Полицаи растерянно и бестолково расталкивали людей, матерились, кричали, будучи не в силах навести порядок. Один из них вскинул к плечу берданку и дважды выстрелил в воздух. Толпа шарахнулась и поредела, но фон Регнитц, появившийся на крыльце, все воспринял иначе. Он побледнел, бросился к машине, расстегивая на ходу кобуру. Пистолет болтался на ремне, кобура была новая, и Регнитц так и не успел расстегнуть ее. Ссутулившись, он нырнул в кабину бронетранспортера, словно в блиндаж при артиллерийском налете.

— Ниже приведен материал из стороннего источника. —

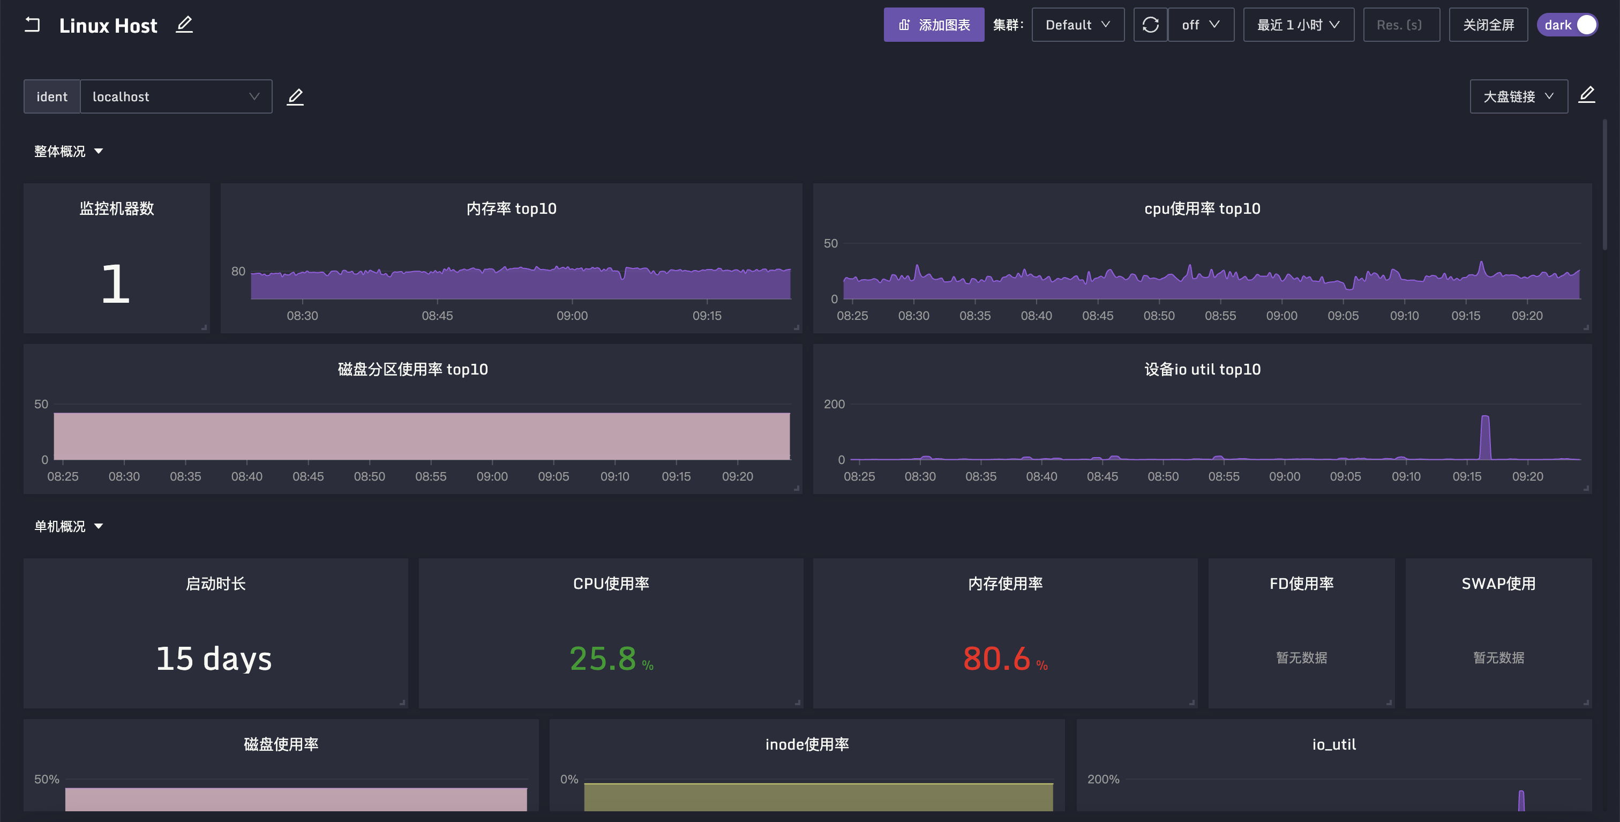Click the 大盘链接 dropdown expander arrow
Screen dimensions: 1620x822
pos(1550,96)
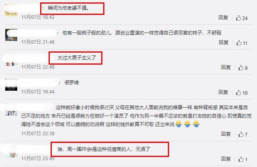This screenshot has height=167, width=257.
Task: Like the long comment with 7 likes
Action: tap(243, 134)
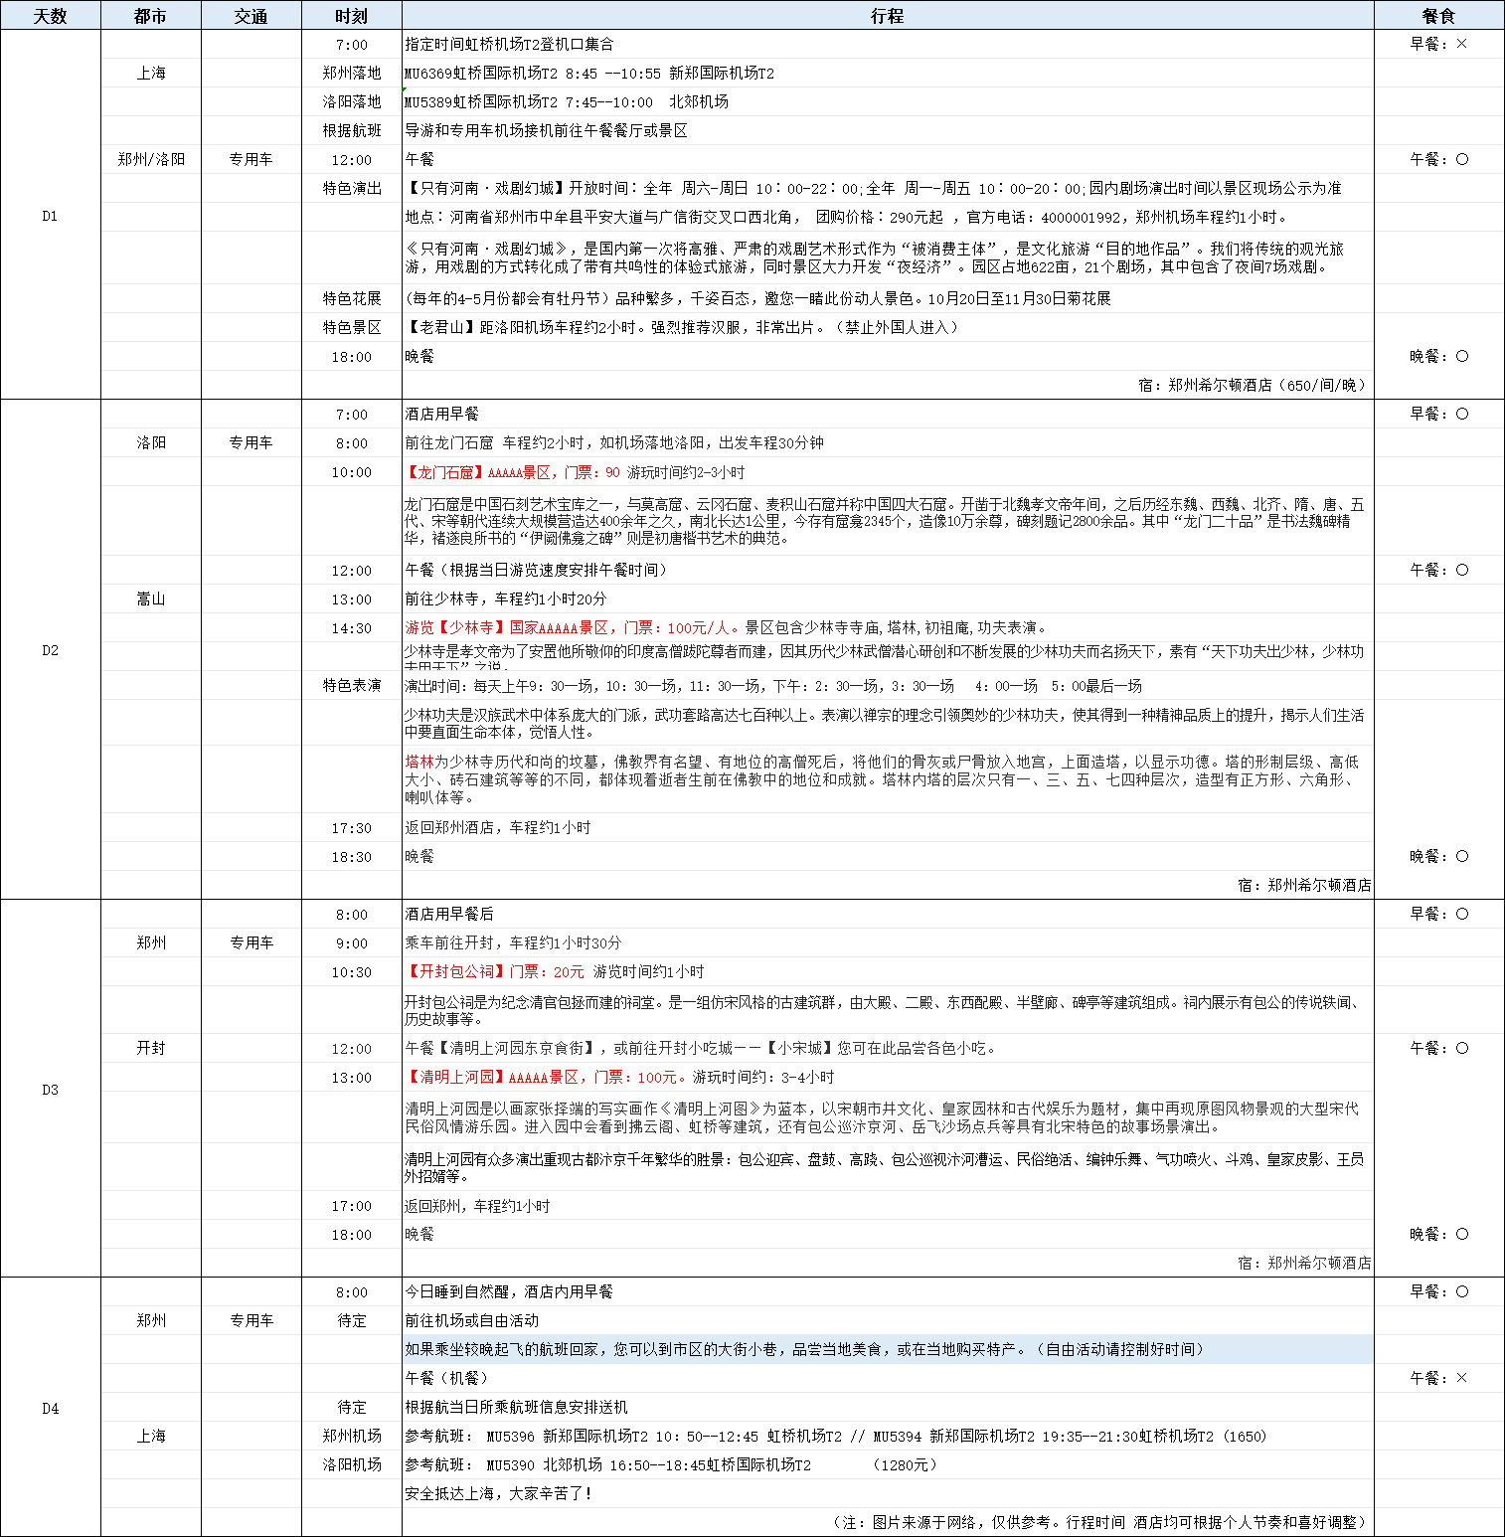
Task: Click the blue highlighted free-activity note row
Action: [x=887, y=1349]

Вилли не без злорадства наблюдал за этой картиной — сразу видно: тыловичок! Солдатам приказал оцепить площадь.
На подводах всем места не хватило. Многих погнали пешком. Порядок навели только за селом, когда обоз вытянулся на дороге. Впереди полз бронетранспортер с немецкими солдатами. В касках, зажав между колен винтовки, они сидели прямые, застывшие, такого же грязно-зеленого цвета, как борта машины. Казалось, что солдаты составляют одно целое с транспортером. Даже на жестких ухабах, когда машина кренилась, они, как спаянные оловянные солдатики, одновременно наклонялись вперед или в сторону.
За транспортером тянулись подводы, вперемежку шли пешие, а сзади колонну замыкали солдаты и полицаи. Вдоль обочины по неглубокому снегу тоже шли полицаи. Андрей сидел на телеге, приглядывался и все больше и больше убеждался, что вырваться из такого кольца среди открытого поля нечего и думать. Ехали молча. Дед Аким и Василий, видимо, думали о том же. Аким тронул лошадь вожжами и негромко сказал:
— Да, выходит, что незадача… Кругом сторожат.
Василий ответил:
— Подождем вечера… До станции тут далеко будет?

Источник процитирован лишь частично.